#### Quoted passage
+++++
Turn on the glow show

Turn on the glow show

Turn on the glow show

BATTLING HEAT & DUST Use a soothing cleansing gel for deep cleansing without stripping natural oils from skin. GETTY IMAGES

The summer sun is back with a vengeance. While it is the ideal time to take a dip in the pool, holiday on the beach and flaunt those short dresses, the heat, humidity and harsh sunlight extract a heavy price from the skin. UVA rays lead to tanning, pigmentation and photo-aging, while UVB rays lead to sun burn. Increased production of natural oils in the summer also causes breakouts of acne.  It is estimated that 90 per cent of wrinkles are caused due to sun exposure. Additionally, there is increased incidence of prickly heat and fungal infections. So, instead of slipping into strappy dresses and showing off glowing, sun-kissed skin, most of us flee indoors and curse the weather!

Why cleansing is important

- Skin sweats more in summer due to increased dirt and grime. Wash your face with cold water every few hours.

- Cleansing is of utmost importance to remove grime and other pollutants completely from the skin.  Use a soothing cleansing gel for deep cleansing without stripping natural oils from skin.  Cleansing also makes the skin look and feel fresh.
+++++
#### Information supplied
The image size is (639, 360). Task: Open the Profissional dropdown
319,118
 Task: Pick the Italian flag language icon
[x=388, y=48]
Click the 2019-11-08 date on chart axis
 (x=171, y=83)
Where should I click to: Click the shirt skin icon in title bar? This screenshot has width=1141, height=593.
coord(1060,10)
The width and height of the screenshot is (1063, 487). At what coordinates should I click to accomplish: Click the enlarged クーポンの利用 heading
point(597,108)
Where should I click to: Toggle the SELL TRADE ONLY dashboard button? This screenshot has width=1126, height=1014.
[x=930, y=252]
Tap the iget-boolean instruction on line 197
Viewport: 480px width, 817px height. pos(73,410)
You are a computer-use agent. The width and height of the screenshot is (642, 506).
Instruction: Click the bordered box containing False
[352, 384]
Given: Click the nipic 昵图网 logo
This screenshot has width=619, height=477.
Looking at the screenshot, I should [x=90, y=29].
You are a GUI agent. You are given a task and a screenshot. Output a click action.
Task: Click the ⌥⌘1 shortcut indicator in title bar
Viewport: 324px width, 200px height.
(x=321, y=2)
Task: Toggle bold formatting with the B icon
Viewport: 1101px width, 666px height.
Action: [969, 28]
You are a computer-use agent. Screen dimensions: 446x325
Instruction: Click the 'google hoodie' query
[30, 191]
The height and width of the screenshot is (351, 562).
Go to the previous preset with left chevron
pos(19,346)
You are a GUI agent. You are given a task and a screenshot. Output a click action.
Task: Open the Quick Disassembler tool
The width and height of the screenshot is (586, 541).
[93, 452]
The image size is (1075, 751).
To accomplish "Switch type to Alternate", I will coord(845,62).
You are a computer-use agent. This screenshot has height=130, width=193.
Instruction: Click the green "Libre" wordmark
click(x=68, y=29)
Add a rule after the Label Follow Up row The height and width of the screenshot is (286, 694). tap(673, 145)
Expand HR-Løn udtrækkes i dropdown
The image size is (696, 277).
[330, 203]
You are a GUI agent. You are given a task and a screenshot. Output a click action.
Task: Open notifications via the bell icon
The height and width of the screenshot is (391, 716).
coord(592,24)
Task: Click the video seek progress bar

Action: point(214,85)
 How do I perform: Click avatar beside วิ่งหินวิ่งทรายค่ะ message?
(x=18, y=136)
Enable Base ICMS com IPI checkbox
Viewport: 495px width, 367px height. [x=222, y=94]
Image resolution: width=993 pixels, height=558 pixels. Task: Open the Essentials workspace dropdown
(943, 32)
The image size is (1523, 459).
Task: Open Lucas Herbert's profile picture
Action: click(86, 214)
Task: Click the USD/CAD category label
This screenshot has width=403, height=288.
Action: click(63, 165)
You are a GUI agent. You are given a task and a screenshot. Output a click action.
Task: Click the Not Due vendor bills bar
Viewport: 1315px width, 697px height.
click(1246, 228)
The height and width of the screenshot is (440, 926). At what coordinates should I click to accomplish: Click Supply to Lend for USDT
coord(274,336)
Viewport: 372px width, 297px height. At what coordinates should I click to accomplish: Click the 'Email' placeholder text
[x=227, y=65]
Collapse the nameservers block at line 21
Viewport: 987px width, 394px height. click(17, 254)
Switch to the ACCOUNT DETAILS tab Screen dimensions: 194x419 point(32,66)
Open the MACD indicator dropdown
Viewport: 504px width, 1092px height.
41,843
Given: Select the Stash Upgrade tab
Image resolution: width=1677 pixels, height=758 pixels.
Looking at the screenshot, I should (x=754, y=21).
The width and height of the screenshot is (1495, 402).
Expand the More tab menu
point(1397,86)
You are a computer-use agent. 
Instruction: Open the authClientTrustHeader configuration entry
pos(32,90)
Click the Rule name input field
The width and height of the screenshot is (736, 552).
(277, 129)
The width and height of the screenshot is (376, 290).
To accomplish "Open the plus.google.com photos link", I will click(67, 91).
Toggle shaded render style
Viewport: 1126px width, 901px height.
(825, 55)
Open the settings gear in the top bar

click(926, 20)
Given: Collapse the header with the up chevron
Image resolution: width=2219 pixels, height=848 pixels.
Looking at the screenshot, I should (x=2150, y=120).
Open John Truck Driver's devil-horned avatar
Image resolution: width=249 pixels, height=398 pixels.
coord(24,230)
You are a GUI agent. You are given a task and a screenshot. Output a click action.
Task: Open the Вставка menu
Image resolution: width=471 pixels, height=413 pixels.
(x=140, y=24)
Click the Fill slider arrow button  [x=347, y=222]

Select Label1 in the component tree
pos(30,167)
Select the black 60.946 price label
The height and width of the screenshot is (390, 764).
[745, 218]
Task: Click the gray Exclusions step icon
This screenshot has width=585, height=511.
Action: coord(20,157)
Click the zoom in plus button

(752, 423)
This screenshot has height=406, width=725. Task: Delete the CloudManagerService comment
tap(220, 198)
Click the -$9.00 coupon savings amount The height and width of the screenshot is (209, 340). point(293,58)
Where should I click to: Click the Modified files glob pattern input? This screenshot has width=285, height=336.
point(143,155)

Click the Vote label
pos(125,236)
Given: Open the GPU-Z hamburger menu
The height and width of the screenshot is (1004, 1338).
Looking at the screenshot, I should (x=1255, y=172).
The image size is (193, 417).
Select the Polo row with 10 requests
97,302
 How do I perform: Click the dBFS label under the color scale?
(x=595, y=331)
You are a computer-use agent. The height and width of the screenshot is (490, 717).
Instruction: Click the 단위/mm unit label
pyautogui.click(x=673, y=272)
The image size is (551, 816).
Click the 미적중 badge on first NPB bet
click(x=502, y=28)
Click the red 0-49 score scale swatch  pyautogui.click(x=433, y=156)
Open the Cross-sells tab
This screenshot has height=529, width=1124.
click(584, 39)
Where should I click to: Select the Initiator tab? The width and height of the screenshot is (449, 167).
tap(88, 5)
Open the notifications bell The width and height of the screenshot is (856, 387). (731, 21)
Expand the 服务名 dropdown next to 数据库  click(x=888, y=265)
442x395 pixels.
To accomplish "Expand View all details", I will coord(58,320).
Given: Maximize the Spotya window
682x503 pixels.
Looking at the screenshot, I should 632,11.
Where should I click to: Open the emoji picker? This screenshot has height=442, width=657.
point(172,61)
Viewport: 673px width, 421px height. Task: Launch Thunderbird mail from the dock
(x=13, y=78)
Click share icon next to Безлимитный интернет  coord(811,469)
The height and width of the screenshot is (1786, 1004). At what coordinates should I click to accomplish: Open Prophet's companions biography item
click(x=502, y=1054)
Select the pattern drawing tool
+++++
#### Required work
In the summer skincare article, what share of wrinkles is estimated to be caused by sun exposure?

#### Expected answer
90 percent